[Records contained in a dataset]
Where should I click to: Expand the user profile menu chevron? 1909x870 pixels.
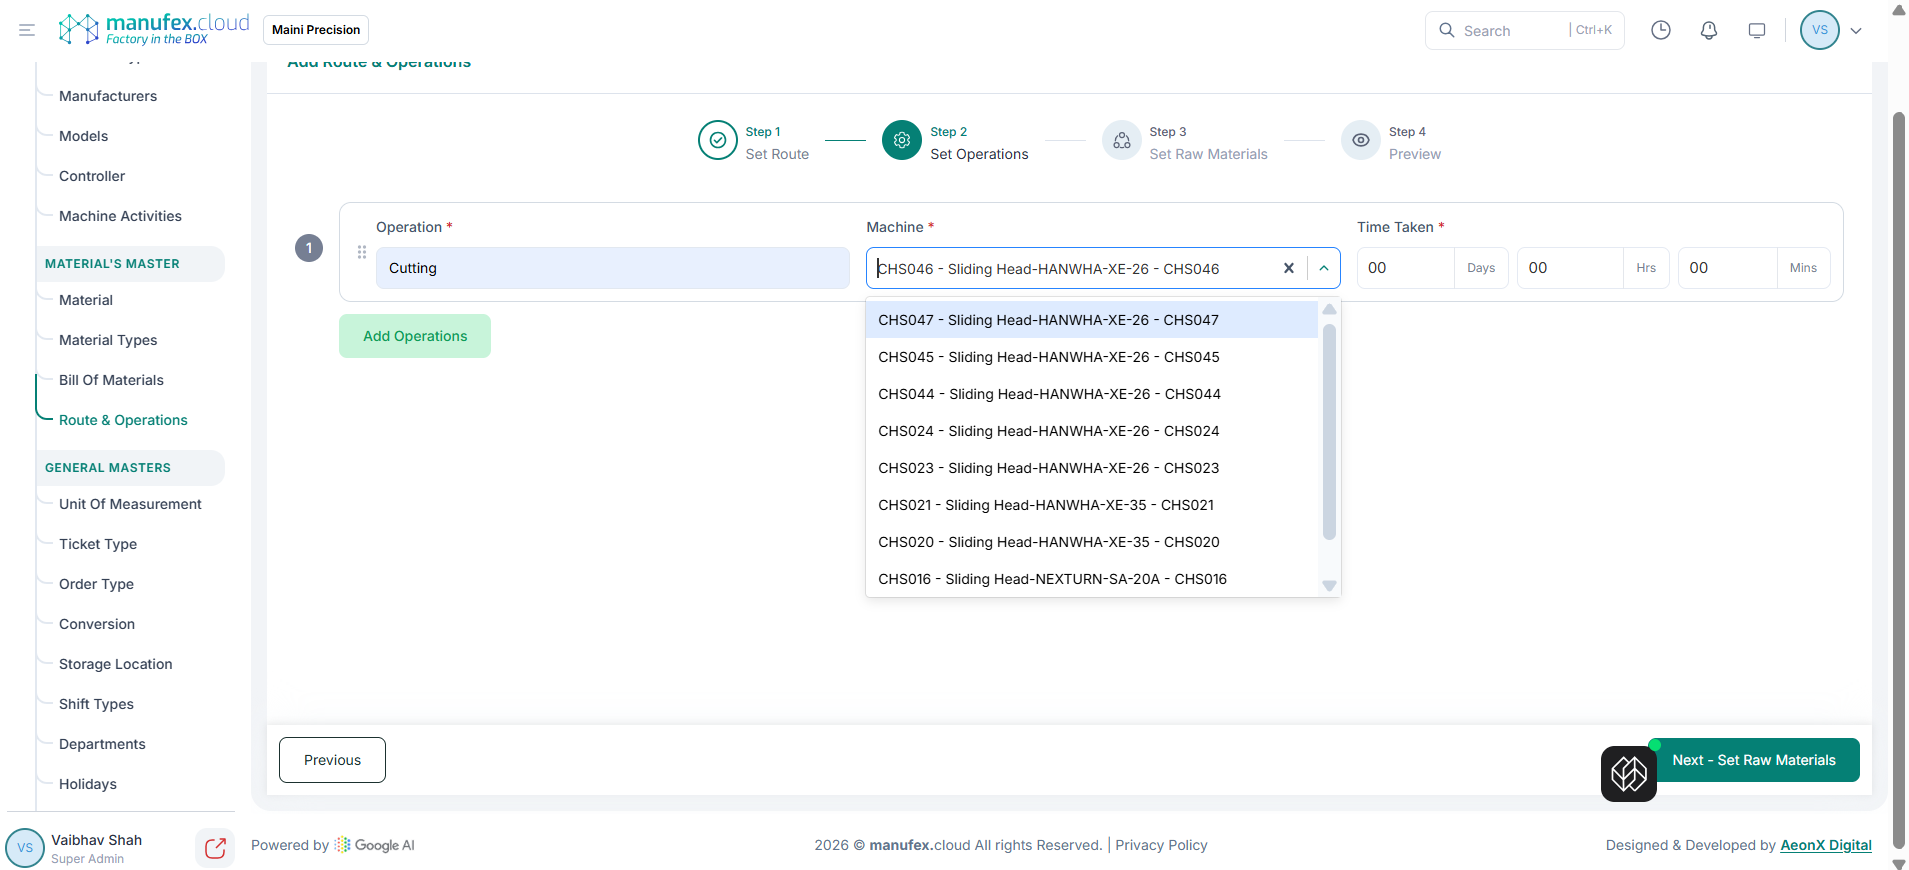click(x=1855, y=30)
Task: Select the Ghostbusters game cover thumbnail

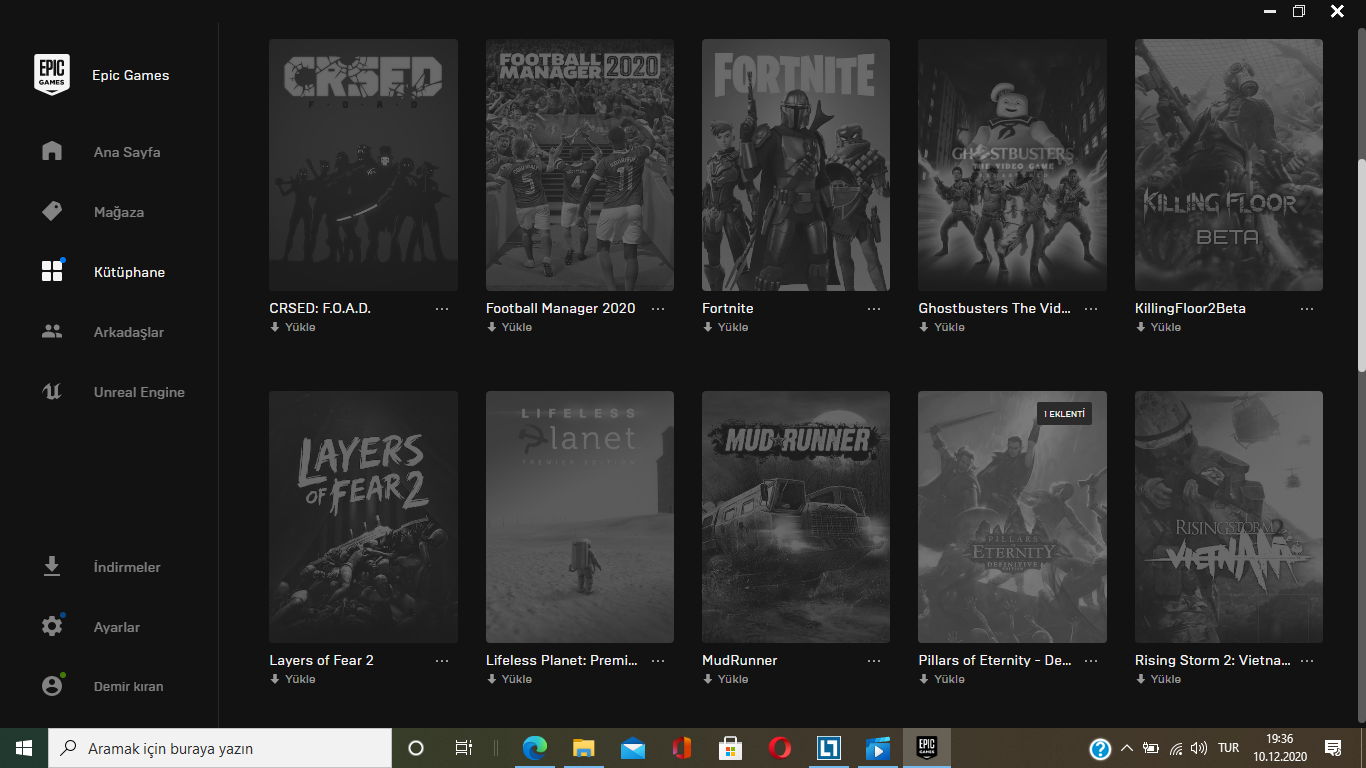Action: (1012, 165)
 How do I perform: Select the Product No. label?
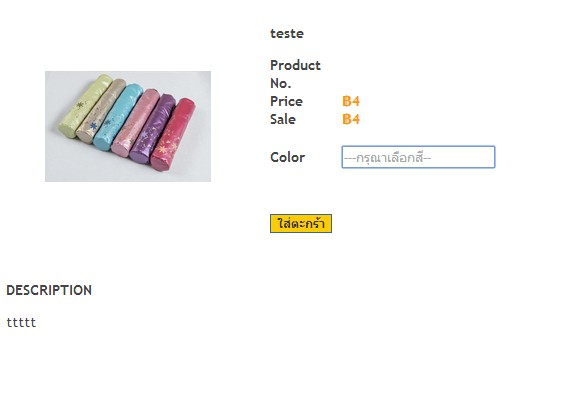pos(295,74)
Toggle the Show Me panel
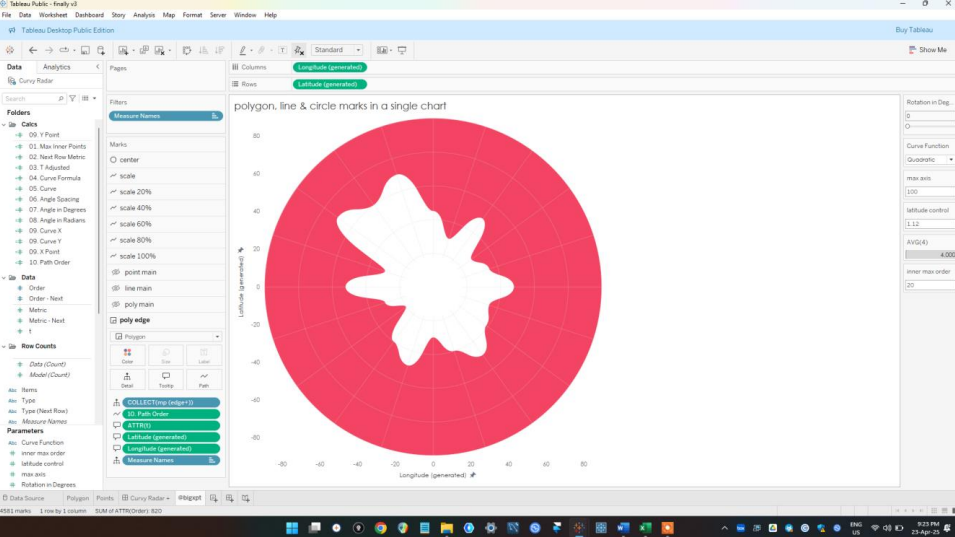This screenshot has height=537, width=955. (x=927, y=50)
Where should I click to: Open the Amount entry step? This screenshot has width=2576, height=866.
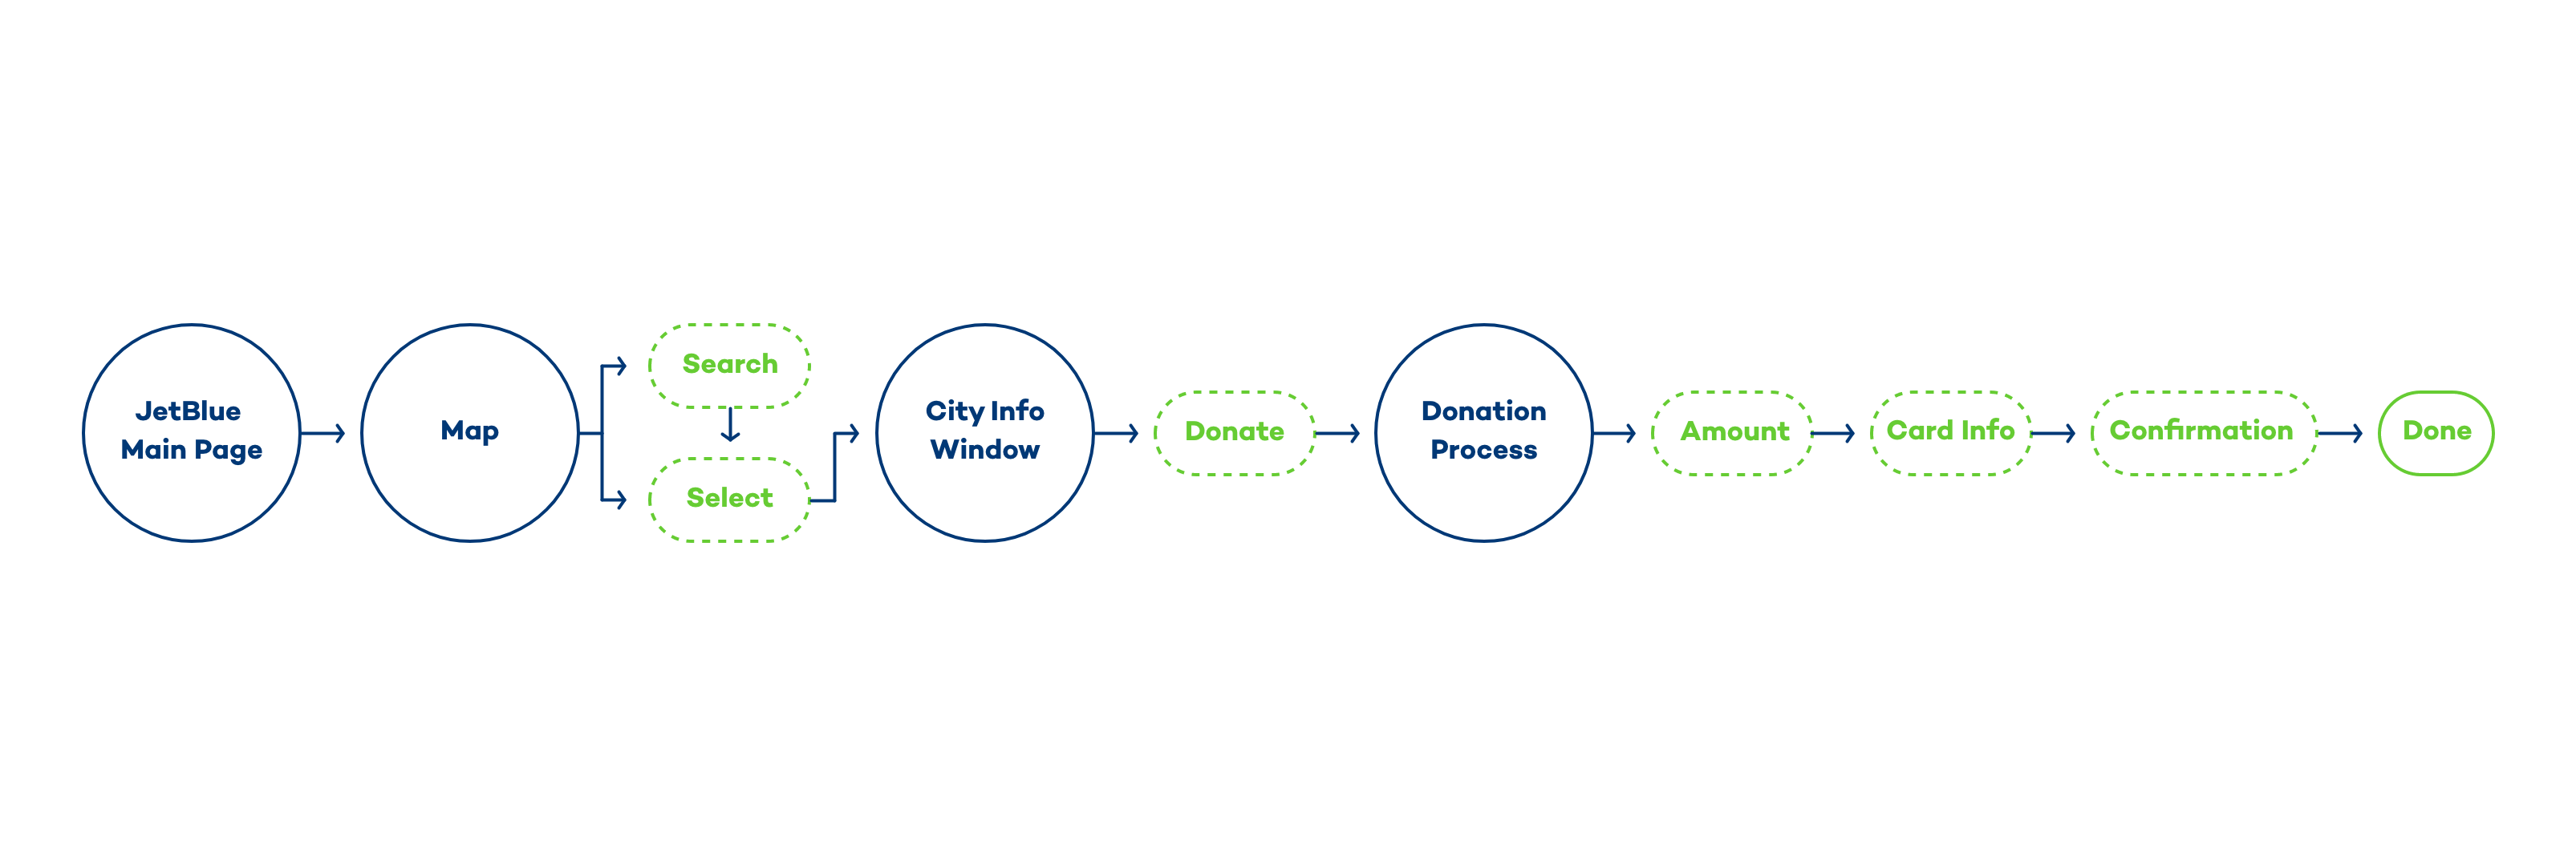pyautogui.click(x=1725, y=434)
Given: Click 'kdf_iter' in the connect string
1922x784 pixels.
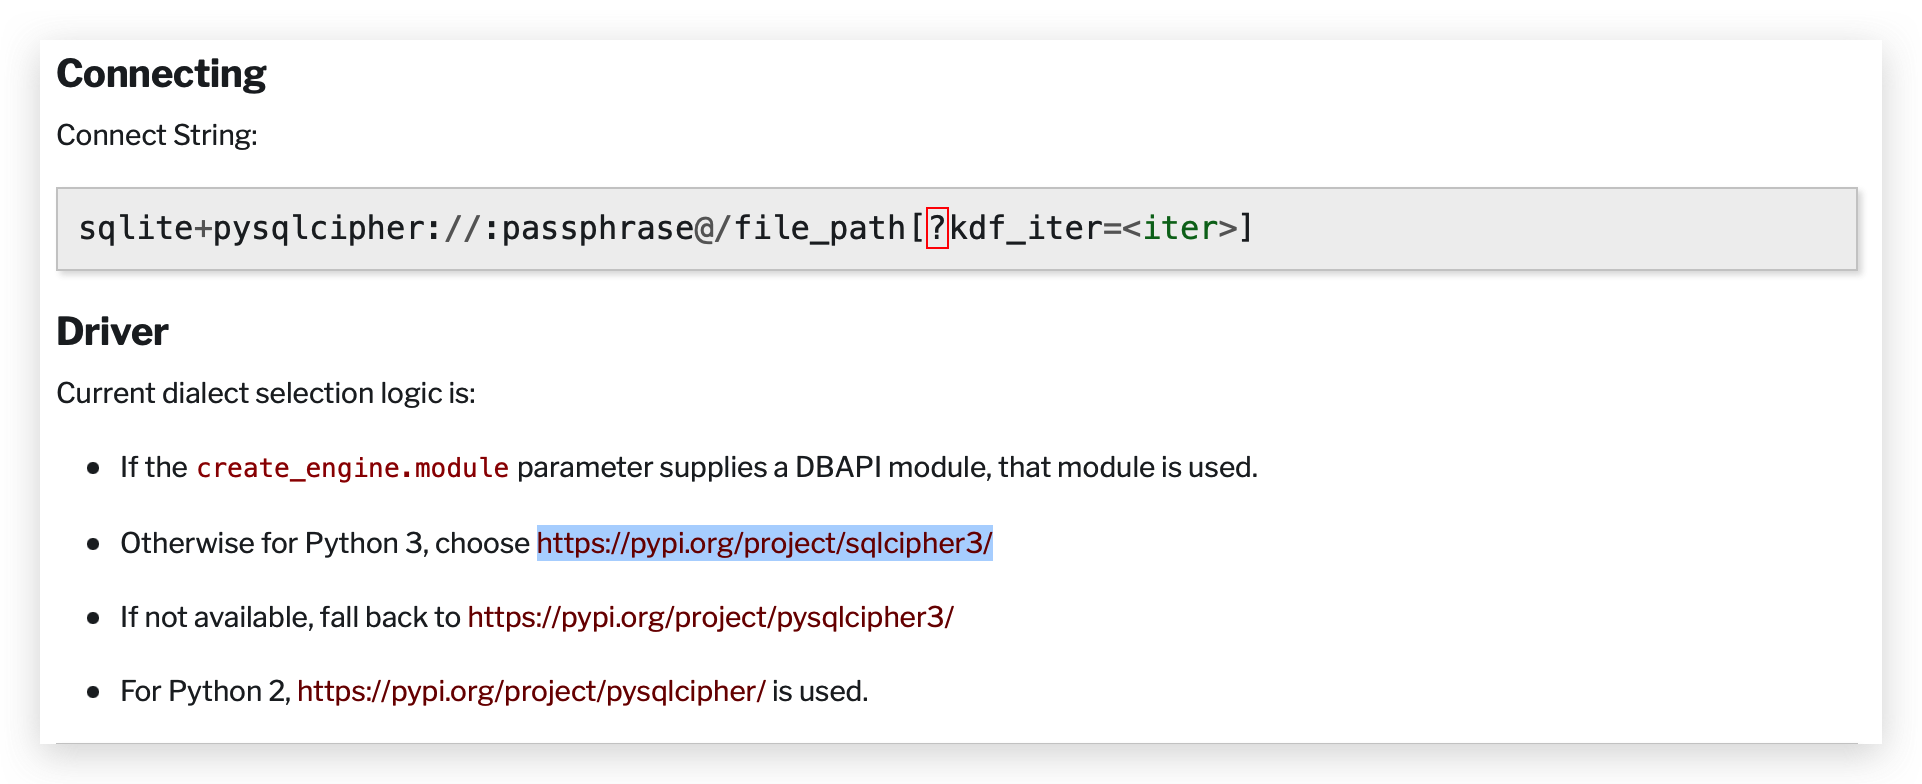Looking at the screenshot, I should [1025, 228].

--- HOW TO COMPLETE THIS TASK ---
Without the pictures, return all the records precisely as they stand.

--- WRITTEN ANSWER ---
Where should I click to: Expand the user profile menu chevron? 1909x870 pixels.
click(x=1855, y=30)
Task: Select the Ghostbusters game cover thumbnail

Action: (1012, 165)
 How do I perform: Select the Product No. label?
pos(295,74)
Toggle the Show Me panel
This screenshot has height=537, width=955. (x=927, y=50)
Where should I click to: Open the Amount entry step? This screenshot has width=2576, height=866.
pyautogui.click(x=1725, y=434)
Given: Click 'kdf_iter' in the connect string
1922x784 pixels.
Looking at the screenshot, I should [1025, 228].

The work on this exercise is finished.